Pro-family groups are outraged American Psycho, a movie about a Wall Street executive who commits frenzied, violent murders, has received tax breaks and financial assistance from the Canadian government.

Lions Gate Films of Vancouver will release the controversial movie in Canada on Friday, with the help of a tax credit of approximately $120,000. During the past 30 years, the company has received nearly $60 million from Telefilm Canada, an agency of the federal Heritage Department.

Mark Genuis, president of the Calgary-based National Foundation for Family Research and Education, said he couldn't believe the Liberal government would give tax dollars to the firm.

He said the tax treatment goes against the government's claim it is concerned about children.

"It's obscene, it's insulting and it's destructive. They take copious percentages of families' hard-earned income, and instead of saying to parents . . . keep the money, and build healthy, happy, productive, contributing children, the government says `We'll take the money and teach your children how to kill and rape.' "

He said by funding Telefilm, the Heritage Department is also sending a bad message about respect for women.

"It's just absolute hypocrisy."

A copy of the book American Psycho was found in Ontario serial killer Paul Bernardo's bedroom, but the prosecution was not allowed to make the argument that he used it as a blueprint for any of his victims.

Valerie Smith of the Elizabeth Fry Society in Toronto and a former member of Canadians Concerned about Violence in Entertainment, complained to Heritage Minister Sheila Copps after reading as much of the book as she could stomach.

"It gave me nightmares," she said.

In December, 1999, she received a letter from Heritage Canada, confirming Telefilm has given Lions Gate and its predecessor, Cinepix Films, $59.3 million during the past 30 years, of which Telefilm has recouped $17.3 million.

Lions Gate president Jeff Sackman admitted to the Herald Wednesday the company received the tax credit.

"If you spend a million dollars on Canadian crew or Canadian expenses, you get a rebate of approximately 12 per cent," he said.

Sackman said American Psycho received a tax credit of about $120,000.

He said the government should not be involved in deciding what type of film gets the tax break, but should be happy the film is creating jobs.

"A guy who hangs lights on a film crew, it doesn't matter for what film he's hanging lights. It matters that he's got a job in Canada, when that production could have gone somewhere else."

Sackman said he's not concerned with criticism from religious and family activist groups.

"If there are certain groups that think this type of film shouldn't be seen, they shouldn't go. We went through this in the States. These groups have an agenda, just as we have an agenda. Our agenda is to publicize our movie. Their agenda is to publicize their group," he said.

Sackman said the attacks have helped him reduce his advertising budget, since everyone wants to see the movie now.

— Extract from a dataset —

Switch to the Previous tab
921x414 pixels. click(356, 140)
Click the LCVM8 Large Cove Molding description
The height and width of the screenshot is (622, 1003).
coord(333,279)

"People should be proud about this Canadian company that's gone into the States -- the snake pit of business -- and been able to survive and thrive and grow," Sackman said.

Lions Gate employs about 120 people in Canada. Copps' office did not return calls from the Herald.

Smith's letter from Heritage Canada says the ministry is in consultation with the Department of Finance to rewrite the tax policy to address concerns over movies such as American Psycho: "That policy will further preclude access to tax credits by productions that contain other objectionable subject matter, including undue violence or violence of a sexual nature, hatred or contempt and the depiction of persons in a demeaning manner."